José Gaspar, known by his nickname Gasparilla (supposedly lived c. 1756 – 1821), is an apocryphal Spanish pirate, the "last of the Buccaneers," who is claimed to have roamed the Gulf of Mexico and the Spanish Main from his base in southwest Florida during the late 18th and early 19th centuries. Though he is a popular figure in Florida folklore, no mention of Gaspar appears in writing before the early 20th century, and no archival or physical evidence of his existence has ever been found.

José Gaspar's legend is celebrated every year in Tampa with the Gasparilla Pirate Festival, which was first held in 1904.
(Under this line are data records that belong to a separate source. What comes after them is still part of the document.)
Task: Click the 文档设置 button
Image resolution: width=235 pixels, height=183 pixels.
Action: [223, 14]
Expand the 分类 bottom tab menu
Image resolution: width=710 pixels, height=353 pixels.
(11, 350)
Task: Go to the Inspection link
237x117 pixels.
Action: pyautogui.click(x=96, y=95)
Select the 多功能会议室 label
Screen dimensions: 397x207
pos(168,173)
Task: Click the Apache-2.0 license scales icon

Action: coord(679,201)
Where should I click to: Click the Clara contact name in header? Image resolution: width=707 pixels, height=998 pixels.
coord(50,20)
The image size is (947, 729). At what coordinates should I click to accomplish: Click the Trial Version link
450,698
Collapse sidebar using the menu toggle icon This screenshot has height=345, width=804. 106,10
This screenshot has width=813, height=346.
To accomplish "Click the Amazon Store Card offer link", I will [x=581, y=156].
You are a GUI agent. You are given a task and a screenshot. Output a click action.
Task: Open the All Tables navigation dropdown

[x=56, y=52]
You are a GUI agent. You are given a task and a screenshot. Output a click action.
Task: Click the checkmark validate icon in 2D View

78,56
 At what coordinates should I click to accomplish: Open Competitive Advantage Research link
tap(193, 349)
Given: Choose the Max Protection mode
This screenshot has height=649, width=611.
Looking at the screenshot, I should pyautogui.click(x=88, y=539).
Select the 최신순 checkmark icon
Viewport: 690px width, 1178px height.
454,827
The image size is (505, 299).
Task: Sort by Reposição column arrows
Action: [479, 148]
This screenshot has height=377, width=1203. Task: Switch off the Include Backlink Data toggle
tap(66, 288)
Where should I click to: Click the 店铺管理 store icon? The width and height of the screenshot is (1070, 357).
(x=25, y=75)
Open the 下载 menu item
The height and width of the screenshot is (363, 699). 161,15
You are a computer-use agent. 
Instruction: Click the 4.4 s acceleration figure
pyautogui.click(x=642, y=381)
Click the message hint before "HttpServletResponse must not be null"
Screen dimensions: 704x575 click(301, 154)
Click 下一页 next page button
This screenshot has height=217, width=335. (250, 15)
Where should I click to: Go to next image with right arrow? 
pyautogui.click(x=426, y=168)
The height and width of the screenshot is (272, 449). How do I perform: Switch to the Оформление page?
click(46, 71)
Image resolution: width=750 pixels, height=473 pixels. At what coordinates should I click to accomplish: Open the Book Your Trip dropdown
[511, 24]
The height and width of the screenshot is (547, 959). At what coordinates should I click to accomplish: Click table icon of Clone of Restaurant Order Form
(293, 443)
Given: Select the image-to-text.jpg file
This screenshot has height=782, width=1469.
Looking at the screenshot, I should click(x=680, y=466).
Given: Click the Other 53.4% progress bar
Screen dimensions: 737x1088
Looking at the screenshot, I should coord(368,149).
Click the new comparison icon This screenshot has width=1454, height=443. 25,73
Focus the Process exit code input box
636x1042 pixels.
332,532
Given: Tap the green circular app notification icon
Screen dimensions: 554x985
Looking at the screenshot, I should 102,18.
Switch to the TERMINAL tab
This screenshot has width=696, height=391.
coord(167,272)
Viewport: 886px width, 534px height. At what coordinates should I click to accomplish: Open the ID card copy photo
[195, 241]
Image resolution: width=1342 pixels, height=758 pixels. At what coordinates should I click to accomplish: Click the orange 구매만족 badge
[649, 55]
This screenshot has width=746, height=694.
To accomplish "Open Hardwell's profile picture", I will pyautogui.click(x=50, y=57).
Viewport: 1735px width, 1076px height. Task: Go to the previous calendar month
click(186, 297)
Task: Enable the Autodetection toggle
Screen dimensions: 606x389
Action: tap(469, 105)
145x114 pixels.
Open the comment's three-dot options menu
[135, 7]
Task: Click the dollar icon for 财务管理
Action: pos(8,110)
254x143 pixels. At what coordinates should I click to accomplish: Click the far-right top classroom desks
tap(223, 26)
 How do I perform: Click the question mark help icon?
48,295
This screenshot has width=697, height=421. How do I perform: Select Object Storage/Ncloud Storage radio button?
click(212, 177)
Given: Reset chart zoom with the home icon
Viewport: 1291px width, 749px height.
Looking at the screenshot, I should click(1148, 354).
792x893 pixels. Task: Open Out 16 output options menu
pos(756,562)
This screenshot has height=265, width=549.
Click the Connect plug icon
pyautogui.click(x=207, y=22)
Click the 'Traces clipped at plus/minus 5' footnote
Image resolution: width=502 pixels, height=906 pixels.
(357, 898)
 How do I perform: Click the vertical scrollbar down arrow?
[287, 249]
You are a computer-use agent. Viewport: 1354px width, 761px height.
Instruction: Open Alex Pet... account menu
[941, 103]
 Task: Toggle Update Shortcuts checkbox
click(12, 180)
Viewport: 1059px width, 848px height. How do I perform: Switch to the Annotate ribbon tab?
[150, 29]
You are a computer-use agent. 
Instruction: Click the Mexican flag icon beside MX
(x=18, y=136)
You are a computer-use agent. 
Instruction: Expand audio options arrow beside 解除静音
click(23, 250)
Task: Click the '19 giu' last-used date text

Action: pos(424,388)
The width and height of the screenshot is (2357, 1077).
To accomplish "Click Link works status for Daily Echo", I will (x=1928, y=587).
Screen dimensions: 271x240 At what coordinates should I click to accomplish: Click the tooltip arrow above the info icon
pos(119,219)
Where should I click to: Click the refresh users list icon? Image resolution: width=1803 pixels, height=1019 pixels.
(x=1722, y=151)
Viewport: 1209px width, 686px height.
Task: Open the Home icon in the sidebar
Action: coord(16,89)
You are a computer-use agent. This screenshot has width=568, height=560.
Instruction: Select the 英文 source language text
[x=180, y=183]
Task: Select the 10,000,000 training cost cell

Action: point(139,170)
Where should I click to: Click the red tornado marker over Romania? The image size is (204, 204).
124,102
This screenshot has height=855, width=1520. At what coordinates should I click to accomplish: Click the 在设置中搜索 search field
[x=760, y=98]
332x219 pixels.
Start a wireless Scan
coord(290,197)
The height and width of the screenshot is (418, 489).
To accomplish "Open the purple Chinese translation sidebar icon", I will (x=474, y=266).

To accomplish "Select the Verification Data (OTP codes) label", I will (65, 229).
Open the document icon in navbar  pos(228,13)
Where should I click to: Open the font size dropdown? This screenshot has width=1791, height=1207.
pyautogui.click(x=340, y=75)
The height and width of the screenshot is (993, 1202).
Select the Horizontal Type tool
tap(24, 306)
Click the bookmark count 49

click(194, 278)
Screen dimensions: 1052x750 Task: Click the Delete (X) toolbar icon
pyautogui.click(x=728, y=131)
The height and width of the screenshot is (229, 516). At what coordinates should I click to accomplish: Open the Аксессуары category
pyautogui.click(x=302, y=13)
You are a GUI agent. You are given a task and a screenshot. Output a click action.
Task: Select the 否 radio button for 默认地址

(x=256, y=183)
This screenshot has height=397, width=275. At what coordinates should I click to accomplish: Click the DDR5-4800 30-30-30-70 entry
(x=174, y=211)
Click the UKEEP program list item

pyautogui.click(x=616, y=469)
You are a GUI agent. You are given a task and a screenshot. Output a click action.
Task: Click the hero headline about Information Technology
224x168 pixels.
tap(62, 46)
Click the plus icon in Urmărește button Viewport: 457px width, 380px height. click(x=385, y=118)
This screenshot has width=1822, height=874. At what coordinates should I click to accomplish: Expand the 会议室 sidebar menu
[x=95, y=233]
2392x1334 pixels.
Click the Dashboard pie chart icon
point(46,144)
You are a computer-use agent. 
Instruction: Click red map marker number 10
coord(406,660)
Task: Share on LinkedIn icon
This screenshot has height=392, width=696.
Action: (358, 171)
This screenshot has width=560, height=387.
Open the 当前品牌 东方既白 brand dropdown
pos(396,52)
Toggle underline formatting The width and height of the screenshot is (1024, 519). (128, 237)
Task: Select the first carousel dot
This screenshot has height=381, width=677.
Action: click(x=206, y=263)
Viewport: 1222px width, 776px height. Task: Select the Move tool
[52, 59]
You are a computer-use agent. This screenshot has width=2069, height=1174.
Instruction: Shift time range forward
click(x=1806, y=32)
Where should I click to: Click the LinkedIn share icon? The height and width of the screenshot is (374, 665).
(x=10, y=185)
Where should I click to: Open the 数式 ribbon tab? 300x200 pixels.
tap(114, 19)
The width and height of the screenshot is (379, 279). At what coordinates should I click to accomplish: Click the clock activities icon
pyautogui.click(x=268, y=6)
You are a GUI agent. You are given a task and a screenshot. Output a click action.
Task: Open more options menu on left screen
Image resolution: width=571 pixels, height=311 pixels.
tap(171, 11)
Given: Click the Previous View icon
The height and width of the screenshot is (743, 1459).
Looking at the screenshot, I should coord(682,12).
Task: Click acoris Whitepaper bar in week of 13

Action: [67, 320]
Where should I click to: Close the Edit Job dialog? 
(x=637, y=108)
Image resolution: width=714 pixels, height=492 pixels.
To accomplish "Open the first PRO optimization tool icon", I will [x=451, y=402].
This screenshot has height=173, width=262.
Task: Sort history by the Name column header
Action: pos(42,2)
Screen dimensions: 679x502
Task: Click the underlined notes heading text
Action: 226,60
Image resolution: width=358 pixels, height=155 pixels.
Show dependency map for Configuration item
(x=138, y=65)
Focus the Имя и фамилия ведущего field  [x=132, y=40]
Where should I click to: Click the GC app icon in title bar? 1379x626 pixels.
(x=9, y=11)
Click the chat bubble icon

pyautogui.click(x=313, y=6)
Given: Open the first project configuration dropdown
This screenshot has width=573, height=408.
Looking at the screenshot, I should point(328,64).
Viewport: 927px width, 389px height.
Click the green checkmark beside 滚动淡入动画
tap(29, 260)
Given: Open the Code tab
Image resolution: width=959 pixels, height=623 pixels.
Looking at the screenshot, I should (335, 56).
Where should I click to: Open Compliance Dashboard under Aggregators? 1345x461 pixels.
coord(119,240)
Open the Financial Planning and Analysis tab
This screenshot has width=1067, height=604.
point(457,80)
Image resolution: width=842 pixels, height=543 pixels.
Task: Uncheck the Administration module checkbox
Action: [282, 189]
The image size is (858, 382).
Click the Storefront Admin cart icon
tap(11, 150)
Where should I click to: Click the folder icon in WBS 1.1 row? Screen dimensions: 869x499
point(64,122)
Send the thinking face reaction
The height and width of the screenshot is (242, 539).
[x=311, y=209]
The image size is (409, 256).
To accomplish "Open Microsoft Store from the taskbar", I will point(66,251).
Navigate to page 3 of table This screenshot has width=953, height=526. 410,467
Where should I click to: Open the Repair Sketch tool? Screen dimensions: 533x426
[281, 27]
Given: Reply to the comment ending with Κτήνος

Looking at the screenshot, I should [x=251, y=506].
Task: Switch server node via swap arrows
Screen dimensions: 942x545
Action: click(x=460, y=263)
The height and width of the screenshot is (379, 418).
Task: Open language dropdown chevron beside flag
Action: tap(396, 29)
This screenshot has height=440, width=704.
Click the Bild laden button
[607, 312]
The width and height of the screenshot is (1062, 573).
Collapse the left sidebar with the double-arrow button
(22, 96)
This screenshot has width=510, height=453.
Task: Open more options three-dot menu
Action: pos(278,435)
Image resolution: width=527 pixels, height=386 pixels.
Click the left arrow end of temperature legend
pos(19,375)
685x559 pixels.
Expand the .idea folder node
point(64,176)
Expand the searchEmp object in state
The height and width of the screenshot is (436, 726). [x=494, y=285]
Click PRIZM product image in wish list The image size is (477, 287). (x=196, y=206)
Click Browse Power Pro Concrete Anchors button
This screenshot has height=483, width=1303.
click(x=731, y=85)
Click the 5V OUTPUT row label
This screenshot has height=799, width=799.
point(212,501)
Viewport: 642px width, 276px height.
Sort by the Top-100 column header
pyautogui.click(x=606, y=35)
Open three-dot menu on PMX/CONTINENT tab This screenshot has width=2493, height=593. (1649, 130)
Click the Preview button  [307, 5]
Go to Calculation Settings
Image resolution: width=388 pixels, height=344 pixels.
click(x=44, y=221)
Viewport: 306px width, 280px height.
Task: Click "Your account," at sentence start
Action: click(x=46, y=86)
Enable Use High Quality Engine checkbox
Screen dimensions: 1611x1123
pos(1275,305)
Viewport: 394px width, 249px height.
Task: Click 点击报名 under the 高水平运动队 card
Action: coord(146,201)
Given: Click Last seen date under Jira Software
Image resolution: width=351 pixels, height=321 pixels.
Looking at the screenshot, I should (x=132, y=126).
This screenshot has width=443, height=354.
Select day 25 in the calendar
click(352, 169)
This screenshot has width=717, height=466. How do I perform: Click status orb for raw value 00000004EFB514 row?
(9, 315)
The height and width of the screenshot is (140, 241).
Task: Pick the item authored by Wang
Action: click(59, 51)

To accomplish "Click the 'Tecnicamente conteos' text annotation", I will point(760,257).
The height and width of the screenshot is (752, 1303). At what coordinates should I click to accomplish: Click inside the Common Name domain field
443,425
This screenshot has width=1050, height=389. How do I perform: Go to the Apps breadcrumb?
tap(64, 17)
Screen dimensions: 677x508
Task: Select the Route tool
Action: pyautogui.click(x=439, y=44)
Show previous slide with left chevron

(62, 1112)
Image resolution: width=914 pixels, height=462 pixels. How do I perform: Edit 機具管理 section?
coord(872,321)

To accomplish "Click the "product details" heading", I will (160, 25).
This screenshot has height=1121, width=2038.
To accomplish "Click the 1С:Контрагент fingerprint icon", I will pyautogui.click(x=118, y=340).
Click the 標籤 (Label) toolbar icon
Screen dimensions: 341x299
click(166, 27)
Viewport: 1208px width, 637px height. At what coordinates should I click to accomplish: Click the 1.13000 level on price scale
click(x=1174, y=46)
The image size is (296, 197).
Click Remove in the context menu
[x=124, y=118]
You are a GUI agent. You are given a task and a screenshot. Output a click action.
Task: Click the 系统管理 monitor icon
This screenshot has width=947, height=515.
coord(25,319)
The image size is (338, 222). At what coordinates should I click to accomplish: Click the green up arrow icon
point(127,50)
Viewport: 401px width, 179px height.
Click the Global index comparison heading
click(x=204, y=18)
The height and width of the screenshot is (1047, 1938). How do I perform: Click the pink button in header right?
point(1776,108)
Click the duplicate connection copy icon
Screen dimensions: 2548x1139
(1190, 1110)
The details of José Gaspar's life and career vary in different tellings, especially with regard to his origin. Most say that Gaspar was born in Spain in 1756 and served in the Spanish Navy, only to desert and turn to piracy in 1783. In some versions of the story, he began life as a troubled youth who kidnapped a young girl for ransom. Captured and given the choice between prison and joining the navy, Gaspar went to sea, where he served with distinction for several years before leading a mutiny against a tyrannical captain and fleeing to Florida.

In other versions, Gaspar was a Spanish nobleman who achieved a high rank in the Spanish navy and became a councillor to King Charles III. He was popular in the court, but when he spurned one lover for another, the jilted lady levied false charges against him, often said to involve the theft of the crown jewels. Facing arrest, he commandeered a ship and vowed to exact revenge on his country.

In all versions, the renegade fled to the virtually uninhabited west coast of Spanish Florida about 1783 and turned to piracy aboard his ship, the Floriblanca. Gaspar established his base on Gasparilla Island and was soon the feared scourge of the eastern Gulf of Mexico, where he plundered dozens of ships and amassed a huge cache of treasure in the period coinciding with the second Spanish rule of Florida. Most male prisoners would be put to death or recruited as pirates, while women would be taken to a nearby isle (called Captiva Island for this reason), where they would serve as his concubines, become the wives of his pirate crew, or await ransom payment from their families.